課題の指示:
[1] エマノンの書評に基づき、次の問いに答えてください。
(a) エマノンは、ある書評によると何の1人に数えられるとされていますか。
(b) 筆者が本作を読み返すに至った連想は、どのような流れとして示されていますか。
(c) 原作をコミック化した絵師の名前は何ですか。
[2] エマノンの書評を、最後の文に続けて書き進めてください。

『スカイ・ロック・ゲート☆』
タバコ値上げと読書の秋
掲載:2010/9/30 22:15
"彼女"の名はエマノン。
徳間書店刊
ものの書評によると、"日本SF三大美女"の1人に数えられるらしい──。
美女かどうかは各自の判断に委ねるとして、
日本SF史上極めてミステリアスなヒロインの1人である事は間違いない。
長い髪にソバカスが散った顔、編みの荒いセーターに使い古したジーンズ。肩にナップザックをひっかけて、
両切りのタバコをくゆらす姿はミステリアスと評するにほど遠いが、"地球生命進化30億年の記憶"を持つという類い稀な資質は間違いなく日本SF史上屈指である。
「だから──?」と言われても困るが、自地区内ではまともに打つ気にはなれないし、
「もうすぐタバコが値上がりするな~」と思ったら何か憂鬱で、気付いたら本作を読み返していたという訳です。
タバコ値上がり→タバコ→エマノンという単純な連想だったけど、久々に読み返した本作はやっぱり良い。
『黄泉がえり』の作者、梶尾真治の原作を、SF小説等の装丁で知られる絵師、鶴田謙二──当サイトのユーザーには『アベノ橋☆魔法商店街』のキャラクター原案と言った方が良いか──が忠実にコミック化したもので、傷心旅行中の"ぼく"の前にエマノンと名乗る少女が現れて、"地球生命進化30億年の記憶"を持つ自らについてを語りはじめるというストーリー。

提供情報:

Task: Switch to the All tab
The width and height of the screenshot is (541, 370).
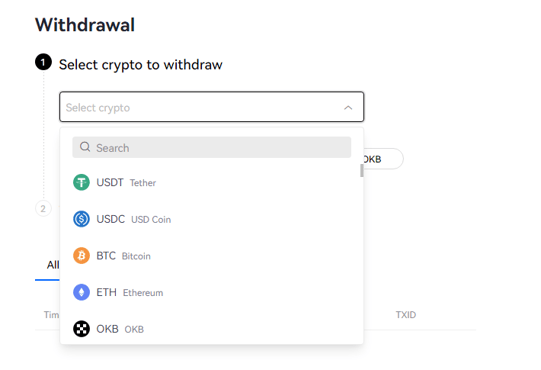Action: (x=53, y=265)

各課題の解答:
[1]
(a) "日本SF三大美女"の1人
(b) タバコ値上がり→タバコ→エマノンという単純な連想
(c) 鶴田謙二

[2]
「突然、自分の目の前に信じられないほどの美少女が現れて、一緒に馬鹿話しながら旅が出来たらいいなあ」──という作者の妄想がネタらしいが、どうやら自分にもこの気があるらしく、この世界観には思わずハマッちゃいました(笑)。
ウチの奥様には"ミステリアス"なんて形容は似合いませんからね。
「今後、タバコなんて高いものを買ったら、それと同額をあたしに納める事!」──なんて目茶苦茶現実的な事を言われて弱っております。
コイツと結婚したのは、ミステリアスというよりミステークだったかと……(汗)。
ちなみに、エマノンとはnonameの逆さ綴り。
名SF評論家、鏡明の書評に「SFとは名詞で成立する物語である」──なんて文章があったけど、その主人公の名詞がnoneme(名無し)とは何とも人を食った話じゃないですか。
多分、20代よりアラサー~アラフォーの方が共感出来る話だと思うので、興味が湧いた方は読んでみて下さい。
現在、書店での入手は極めて困難なので、ネット通販の利用をおススメします。
以上、敬称略。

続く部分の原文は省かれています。